Content of master.toml file

# Put this file to one of the location, with descending priority
#    ./master.toml
#    $HOME/.seaweedfs/master.toml
#    /etc/seaweedfs/master.toml
# this file is read by master

[master.maintenance]
# periodically run these scripts are the same as running them from 'weed shell'
scripts = """
  lock
  ec.encode -fullPercent=95 -quietFor=1h
  ec.rebuild -force
  ec.balance -force
  volume.deleteEmpty -quietFor=24h -force
  volume.balance -force
  volume.fix.replication
  s3.clean.uploads -timeAgo=24h
  unlock
"""
sleep_minutes = 7          # sleep minutes between each script execution


[master.sequencer]
type = "raft"     # Choose [raft|snowflake] type for storing the file id sequence
# when sequencer.type = snowflake, the snowflake id must be different from other masters
sequencer_snowflake_id = 0     # any number between 1~1023


# configurations for tiered cloud storage
# old volumes are transparently moved to cloud for cost efficiency
[storage.backend]
[storage.backend.s3.default]
enabled = false
aws_access_key_id = ""         # if empty, loads from the shared credentials file (~/.aws/credentials).
aws_secret_access_key = ""     # if empty, loads from the shared credentials file (~/.aws/credentials).
region = "us-east-2"
bucket = "your_bucket_name"    # an existing bucket
endpoint = ""
storage_class = "STANDARD_IA"

# create this number of logical volumes if no more writable volumes
# count_x means how many copies of data.
# e.g.:
#   000 has only one copy, copy_1
#   010 and 001 has two copies, copy_2
#   011 has only 3 copies, copy_3
[master.volume_growth]
copy_1 = 7                # create 1 x 7 = 7 actual volumes
copy_2 = 6                # create 2 x 6 = 12 actual volumes
copy_3 = 3                # create 3 x 3 = 9 actual volumes
copy_other = 1            # create n x 1 = n actual volumes

# configuration flags for replication
[master.replication]
# any replication counts should be considered minimums.
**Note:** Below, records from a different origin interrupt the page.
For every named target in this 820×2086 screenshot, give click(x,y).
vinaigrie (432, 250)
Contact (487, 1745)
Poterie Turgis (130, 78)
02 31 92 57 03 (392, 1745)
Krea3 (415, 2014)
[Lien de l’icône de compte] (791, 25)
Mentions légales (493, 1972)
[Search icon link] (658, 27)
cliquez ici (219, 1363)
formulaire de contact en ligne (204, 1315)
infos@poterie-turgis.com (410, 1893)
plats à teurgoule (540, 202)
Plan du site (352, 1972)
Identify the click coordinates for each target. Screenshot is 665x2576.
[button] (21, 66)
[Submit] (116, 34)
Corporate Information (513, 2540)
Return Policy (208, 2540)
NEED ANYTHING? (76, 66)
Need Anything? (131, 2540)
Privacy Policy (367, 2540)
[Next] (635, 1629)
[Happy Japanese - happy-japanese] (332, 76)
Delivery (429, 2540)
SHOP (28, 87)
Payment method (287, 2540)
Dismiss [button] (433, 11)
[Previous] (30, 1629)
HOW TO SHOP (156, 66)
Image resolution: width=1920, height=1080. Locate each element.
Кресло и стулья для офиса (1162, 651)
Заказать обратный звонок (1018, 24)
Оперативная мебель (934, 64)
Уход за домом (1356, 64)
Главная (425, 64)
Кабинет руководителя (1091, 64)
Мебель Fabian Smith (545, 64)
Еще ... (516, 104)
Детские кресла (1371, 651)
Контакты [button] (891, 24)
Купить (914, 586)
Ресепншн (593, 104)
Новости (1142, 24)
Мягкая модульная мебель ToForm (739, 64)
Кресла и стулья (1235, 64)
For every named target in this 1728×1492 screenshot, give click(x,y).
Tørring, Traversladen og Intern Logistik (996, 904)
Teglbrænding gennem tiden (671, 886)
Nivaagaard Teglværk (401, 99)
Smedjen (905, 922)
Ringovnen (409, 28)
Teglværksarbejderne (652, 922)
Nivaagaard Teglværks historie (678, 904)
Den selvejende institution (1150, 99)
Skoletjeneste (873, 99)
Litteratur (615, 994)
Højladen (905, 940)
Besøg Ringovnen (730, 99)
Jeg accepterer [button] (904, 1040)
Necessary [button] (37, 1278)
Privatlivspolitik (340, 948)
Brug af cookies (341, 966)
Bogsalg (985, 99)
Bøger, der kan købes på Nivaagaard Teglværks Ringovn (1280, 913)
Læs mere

If you specify 010 and
# have 3 different racks, that's still considered writable. Writes will still
# try to replicate to all available volumes. You should only use this option
# if you are doing your own replication or periodic sync of volumes.
treat_replication_as_minimums = false

System status

curl http://localhost:9333/dir/assign?pretty=y
{
  "fid": "9,2bb2fd75d706",
  "url": "x.x.x.63:8080",
  "publicUrl": "x.x.x.63:8080",
  "count": 1
}

curl http://x.x.x.61:9333/cluster/status?pretty=y
{
  "IsLeader": true,
  "Leader": "x.x.x.61:9333",
  "MaxVolumeId": 21
}

curl "http://x.x.x.61:9333/dir/status?pretty=y"
{
  "Topology": {
    "Max": 200,
    "Free": 179,
    "DataCenters": [
      {
        "Id": "DefaultDataCenter",
        "Racks": [
          {
            "Id": "DefaultRack",
            "DataNodes": [
              {
                "Url": "x.x.x.63:8080",
                "PublicUrl": "x.x.x.63:8080",
                "Volumes": 20,
                "EcShards": 0,
                "Max": 100,
                "VolumeIds": " 1-10 12-21"
              },
              {
                "Url": "x.x.x.64:8080",
                "PublicUrl": "x.x.x.64:8080",
                "Volumes": 1,
                "EcShards": 0,
                "Max": 100,
                "VolumeIds": " 11"
              }
            ]
          }
        ]
      }
    ],
    "Layouts": [
      {
        "replication": "000",
        "ttl": "",
        "writables": [
          6,
          1,
          2,
          7,
          3,
          4,
          5
        ],
        "collection": "chrisDir"
      },
      {
        "replication": "000",
        "ttl": "",
        "writables": [
          16,
          19,
          17,
          21,
          15,
          18,
          20
        ],
        "collection": "chrisDir2"
      },
      {
        "replication": "000",
        "ttl": "",
        "writables": [
          8,
          12,
          13,
          9,
          14,
          10,
          11
        ],
        "collection": ""
      }
    ]
  },
  "Version": "30GB 3.37 438146249f50bf36b4c46ece02a430f44152777f"
}
1

There are 1 answers

0
chrislusf On

Only volume 11 was created on the second volume server. Need to rebalance first.